The PDF file below explains each of the criteria in more depth with specific examples for each.
Signs & Symptoms of Autism
The signs and symptoms of autism vary widely. You should always consult a doctor if you have any concerns about your child’s development. The following are some common signs of ASD in early childhood:
- Doesn’t respond to his or her name or to the sound of a familiar voice
- Doesn’t follow objects visually, or follow your gesture when you point
- Does not use communicative gestures, for example pointing or waving.
- Lack of pretend play, or when they do play pretend they reenact things they saw on TV or from other kids.
- Cannot follow directions that have more than one or two steps
- Doesn’t make noises to get your attention
- Speaks with an abnormal tone of voice, odd rhythm, or pitch. For example, everything they say sounds like they’re asking a question.
- Doesn’t initiate or respond to cuddling or reach out to be picked up.
- Doesn’t imitate your movements or facial expressions.
- Reacts unusually to sounds, smells, textures, or sights.
- Seems as though they don’t notice or care if you hurt yourself or experience discomfort
- Doesn’t play with other children. May play beside them but with little interaction.
Since the signs of autism can present differently in different children, they aren’t always apparent. Read about the 9 signs of high-functioning autism that I missed.
Parts of the Brain Affected By Autism
Because ASD is a brain-based disorder, it affects several parts of the brain. It influences thinking, learning, interpretation of sensory input, and being with others.
How areas of the brain communicate with each other is also affected. As a result, sensory processing and motor skills, executive functions, emotional regulation, and communication skills are all affected.

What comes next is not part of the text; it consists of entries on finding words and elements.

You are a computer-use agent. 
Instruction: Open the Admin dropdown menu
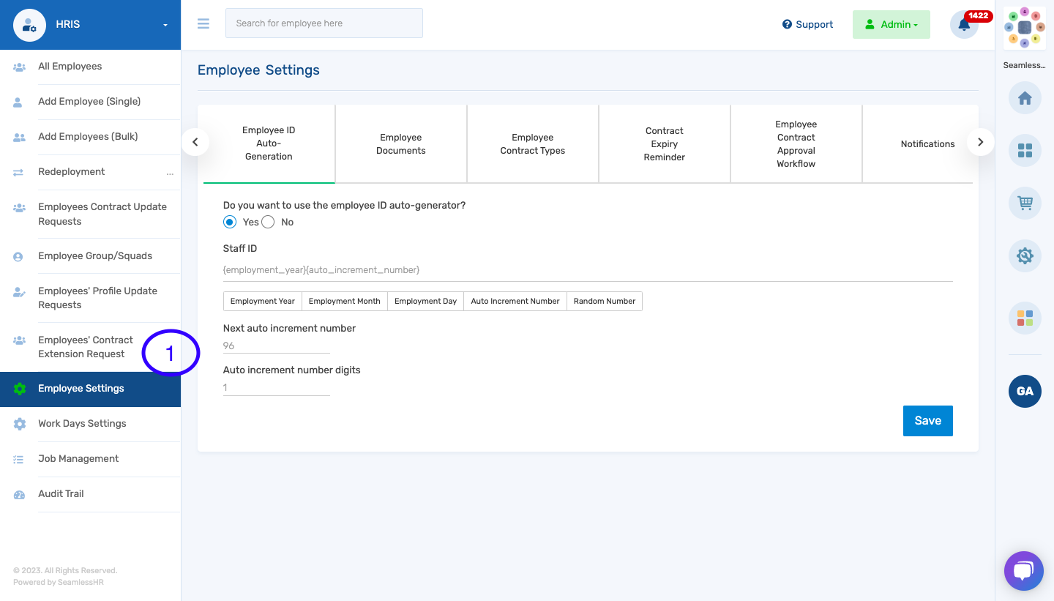891,24
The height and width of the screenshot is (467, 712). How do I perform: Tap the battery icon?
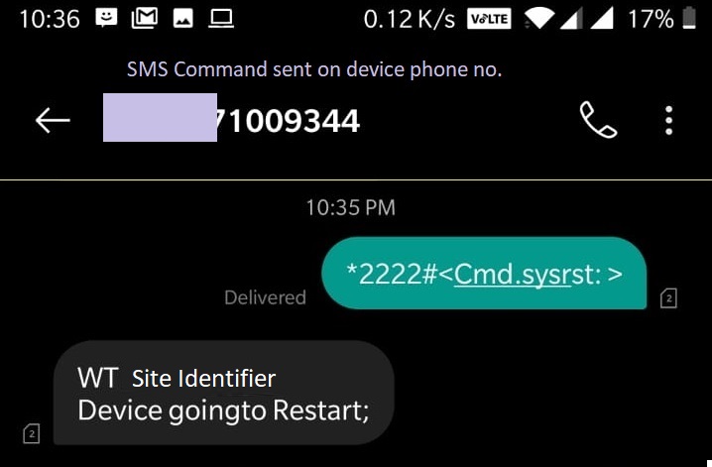[x=689, y=18]
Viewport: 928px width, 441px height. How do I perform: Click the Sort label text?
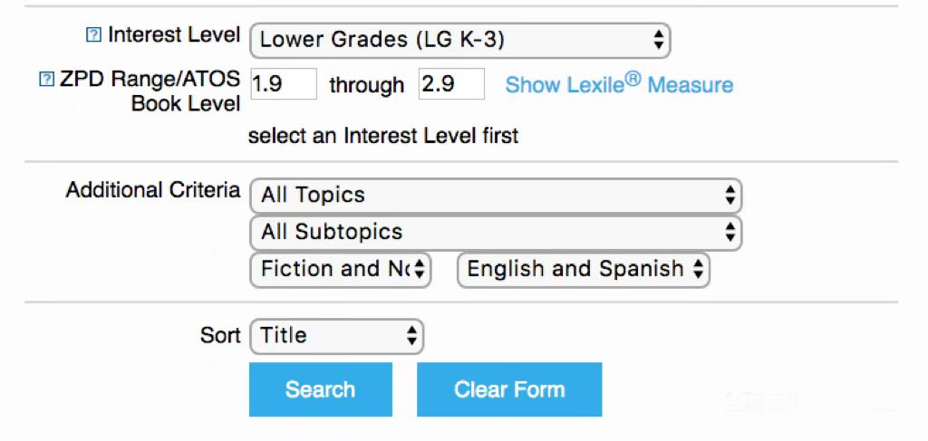point(220,336)
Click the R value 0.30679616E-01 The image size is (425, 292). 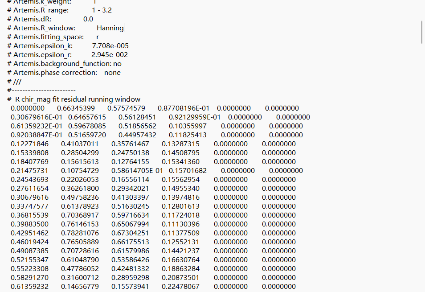[37, 117]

Autism Statistics & Prevalence
According to the Autism & Developmental Disabilities Monitoring Network, ASD affects 1 in 59 people (data from 2014) (read article)
However, results from a 2014 parent survey state that 1 in 45 children ages 3-17 currently has an autism diagnosis.
Autism is the fastest-growing developmental disorder. According to the University of Calgary, there’s been an 1148% increase in the last ten years.
Boys are 4-5 times more likely to receive an autism diagnosis than girls. Although it’s thought to affect boys and girls equally, the symptoms present differently in girls, making it more challenging to diagnose.
The median age of diagnosis is 4-5 years old (CDC, 2008)
Autism Prevalence As Per The CDC
|YEAR||BIRTH YEAR||PREVALENCE OF AUTISM|
|2004||1996||1 in 125|
|2006||1998||1 in 110|
|2008||2000||1 in 88|
|2010||2002||1 in 68|
|2014||2006||1 in 59|
|2016||2008||1 in 54|
Experts once thought that nearly everyone with autism also had cognitive deficits, but we now know that is not the case.
Note that this chart is based on IQ data from people with ASD. Although IQ tests have existed for a long time, they may not accurately define people’s intelligence with communication challenges because much of the testing requires communication. Therefore, the number of people with below-average intelligence is probably even lower; they don’t have the communication skills to show it in standardized test scores like this one.
Children with autism often have other coexisting conditions as well.
There is still a lot to learn and discover about autism. In the past, negative associations of autism led to poor treatment and interventions for people with autism. It’s essential to continue looking at autism more positively, noting the individual’s strengths and challenges.
Every individual with ASD has unique strengths, interests, talents, and areas that challenge them.
Understanding these strengths, interests, and talents on a person-to-person basis can help individualize interventions and strategies used to teach new skills and improve areas where challenges exist.